**REQUIRED WORK:** Tell how many lines in the data contain the word "bubble", and leave out everything else.

**DATASET CONTENT:**
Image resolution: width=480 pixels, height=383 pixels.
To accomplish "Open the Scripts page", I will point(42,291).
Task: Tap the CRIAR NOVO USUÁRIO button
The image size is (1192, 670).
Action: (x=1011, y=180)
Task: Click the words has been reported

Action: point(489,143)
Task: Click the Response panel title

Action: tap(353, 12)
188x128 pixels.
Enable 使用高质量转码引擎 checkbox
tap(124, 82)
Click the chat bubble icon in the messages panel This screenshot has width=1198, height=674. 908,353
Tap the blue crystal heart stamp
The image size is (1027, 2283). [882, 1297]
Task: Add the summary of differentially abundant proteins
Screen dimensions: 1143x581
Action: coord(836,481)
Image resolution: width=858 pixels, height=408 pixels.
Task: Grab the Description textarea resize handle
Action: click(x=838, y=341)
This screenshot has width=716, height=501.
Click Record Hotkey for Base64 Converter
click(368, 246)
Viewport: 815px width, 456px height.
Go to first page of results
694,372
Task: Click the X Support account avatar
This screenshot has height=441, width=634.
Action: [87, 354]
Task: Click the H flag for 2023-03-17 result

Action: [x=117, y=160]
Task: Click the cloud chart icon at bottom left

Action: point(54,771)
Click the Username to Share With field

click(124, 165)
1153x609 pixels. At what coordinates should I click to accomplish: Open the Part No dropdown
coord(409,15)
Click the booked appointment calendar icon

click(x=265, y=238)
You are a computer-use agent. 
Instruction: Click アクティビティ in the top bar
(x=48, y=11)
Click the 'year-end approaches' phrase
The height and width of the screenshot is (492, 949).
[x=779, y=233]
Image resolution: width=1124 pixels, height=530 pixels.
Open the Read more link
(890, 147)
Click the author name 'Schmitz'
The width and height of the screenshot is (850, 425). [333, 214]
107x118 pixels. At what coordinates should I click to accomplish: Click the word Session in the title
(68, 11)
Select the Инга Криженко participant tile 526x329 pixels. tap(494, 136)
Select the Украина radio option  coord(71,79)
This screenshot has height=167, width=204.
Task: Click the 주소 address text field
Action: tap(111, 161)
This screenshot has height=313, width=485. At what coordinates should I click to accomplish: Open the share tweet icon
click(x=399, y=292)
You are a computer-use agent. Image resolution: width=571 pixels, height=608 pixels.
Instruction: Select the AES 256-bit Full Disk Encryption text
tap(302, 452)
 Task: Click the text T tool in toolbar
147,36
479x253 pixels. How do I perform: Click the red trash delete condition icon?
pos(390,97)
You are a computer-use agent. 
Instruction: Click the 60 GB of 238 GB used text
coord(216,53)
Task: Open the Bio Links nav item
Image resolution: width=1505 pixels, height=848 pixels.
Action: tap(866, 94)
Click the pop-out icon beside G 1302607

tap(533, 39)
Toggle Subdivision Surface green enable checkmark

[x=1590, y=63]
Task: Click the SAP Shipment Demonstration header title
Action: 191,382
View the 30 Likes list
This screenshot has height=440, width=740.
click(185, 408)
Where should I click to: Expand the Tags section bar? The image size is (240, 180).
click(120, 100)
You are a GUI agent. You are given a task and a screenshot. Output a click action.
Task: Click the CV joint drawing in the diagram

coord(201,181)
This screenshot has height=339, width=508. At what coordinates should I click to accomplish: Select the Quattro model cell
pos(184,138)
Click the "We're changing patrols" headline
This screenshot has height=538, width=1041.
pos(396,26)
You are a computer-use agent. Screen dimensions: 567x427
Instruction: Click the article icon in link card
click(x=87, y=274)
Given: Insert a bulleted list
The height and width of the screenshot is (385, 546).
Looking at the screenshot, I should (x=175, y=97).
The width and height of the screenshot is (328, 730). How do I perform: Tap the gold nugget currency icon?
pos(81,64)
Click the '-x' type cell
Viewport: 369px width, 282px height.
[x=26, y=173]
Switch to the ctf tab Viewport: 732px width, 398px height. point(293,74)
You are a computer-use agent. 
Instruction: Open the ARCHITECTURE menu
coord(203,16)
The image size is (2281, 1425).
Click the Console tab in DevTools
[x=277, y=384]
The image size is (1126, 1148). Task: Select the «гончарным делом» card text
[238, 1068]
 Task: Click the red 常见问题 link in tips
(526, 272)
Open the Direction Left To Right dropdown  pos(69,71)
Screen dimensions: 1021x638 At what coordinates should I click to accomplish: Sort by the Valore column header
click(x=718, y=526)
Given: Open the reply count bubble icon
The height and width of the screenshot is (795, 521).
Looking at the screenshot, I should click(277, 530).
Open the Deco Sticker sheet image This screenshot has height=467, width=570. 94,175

**ANSWER FOR THE TASK:** 2